### [Work to do]
Decide whether each statement agrees with the text on the overtime regulations. Answer yes or no for each, and quote the words of the text that decide it.
(a) The AFL-CIO letter-writing campaign produced 75,280 comments.
(b) The final regulations were issued in June 2003.
(c) President Bush vetoed a bill that restricted the new regulations.

### [Source extract]
The battle was furious, if not often fast: not in several decades had the Fair Labor Standards Act (FLSA) been amended to take away rights from workers. Yet this was precisely the end result of regulations first proposed by the Department of Labor (DOL) in March 2003. “The law hadn’t been touched in years, and needed to be updated and modernized,” we were told. There are few that wouldn’t admit the truth of that statement, but the agreement doesn’t extend much further than that. Much of the modernizing did not go nearly far enough: for example, the outdated salary test (which makes many of the most low-paying jobs subject to overtime requirements), has been increased. But it still not scaled to inflation, so it will be rendered meaningless in a few years just as its predecessor was, especially if political differences keep new regulations from being enacted for decades like they did before.

After the “Notice of Proposed Rulemaking,” which alerted the public of the Labor Department’s intent to make regulatory changes, was issued in March 2003, groups geared up for battle, once the pro-employer slant of the proposed regulations was revealed. By the comment deadline in June 2003, pro-employee and pro-employer groups submitted long and detailed comments, while a grassroots letter-writing campaign spearheaded by the AFL-CIO netted 75,280 comments–more than the Department of Labor (or perhaps any government agency) had ever received in response to a regulatory proposal.

While everyone who cared about this issue waited with bated breath for months, the DOL worked to incorporate some of the changes and further refine the proposal. It was not until the following April (of 2004), that the final regulations were issued. (See the Preamble for a detailed account of the revisions.) As reported here at that time, the changes were a mixed bag. From the employee perspective, there were some improvements from the first round proposal, while employers were lukewarm to some of the changes. Yet, the final assessment from groups representing workers was that there were certain aspects of the proposal that were still quite objectionable, and still likely to result in workers who earned overtime under the old regulations who would not be eligible for overtime under the new regulations.

The battle played out before Congress in 2004 as well. Once the regulations were issued in April 2004, with an effective date of August 23, 2004, the only way to stop the regulations was for Congress to take action. And take action it did: on six different occasions, either the House or the Senate, through a majority vote in chambers with Republican majorities, voted to oppose the Administration’s overtime proposal, by withholding funds for its implementation. (Some of these votes are listed at the Workplace Fairness Action Center.) However, the leadership of both houses of Congress caved into the demands of the Bush Administration, who vowed to veto (for the first time in President Bush’s first four years) any bill that contained a restriction on implementing the new regulations. Not surprisingly, no version of the restrictions passed by Congress made its way into a bill headed to the President for his signature. This meant the regulations went into effect in August.

### [Dataset section]
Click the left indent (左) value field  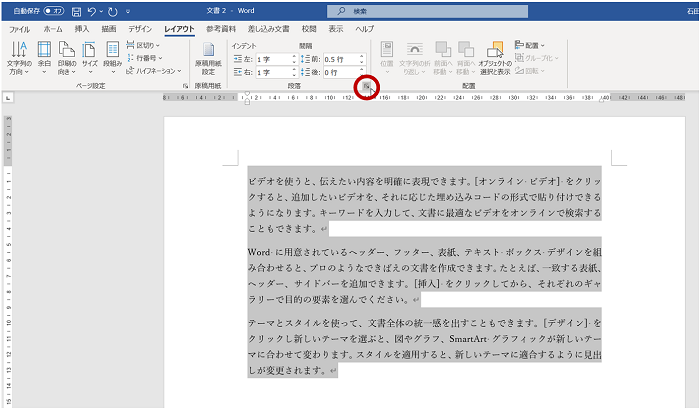[266, 59]
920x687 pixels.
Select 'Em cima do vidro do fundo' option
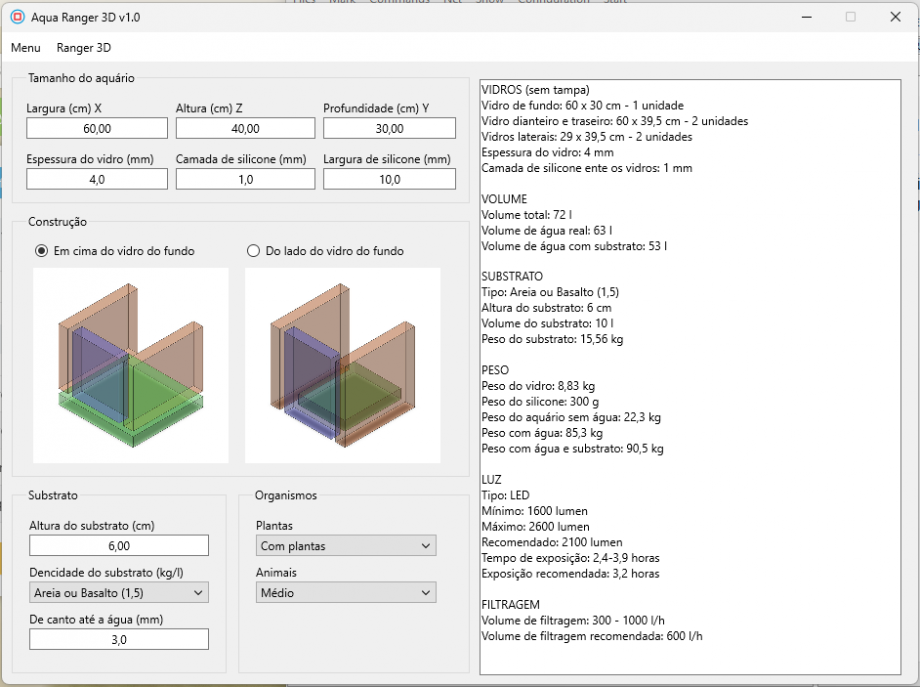pos(42,251)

### [Output for this exercise]
(a) Yes: "a grassroots letter-writing campaign spearheaded by the AFL-CIO netted 75,280 comments"
(b) No: "It was not until the following April (of 2004), that the final regulations were issued."
(c) No: "no version of the restrictions passed by Congress made its way into a bill headed to the President for his signature."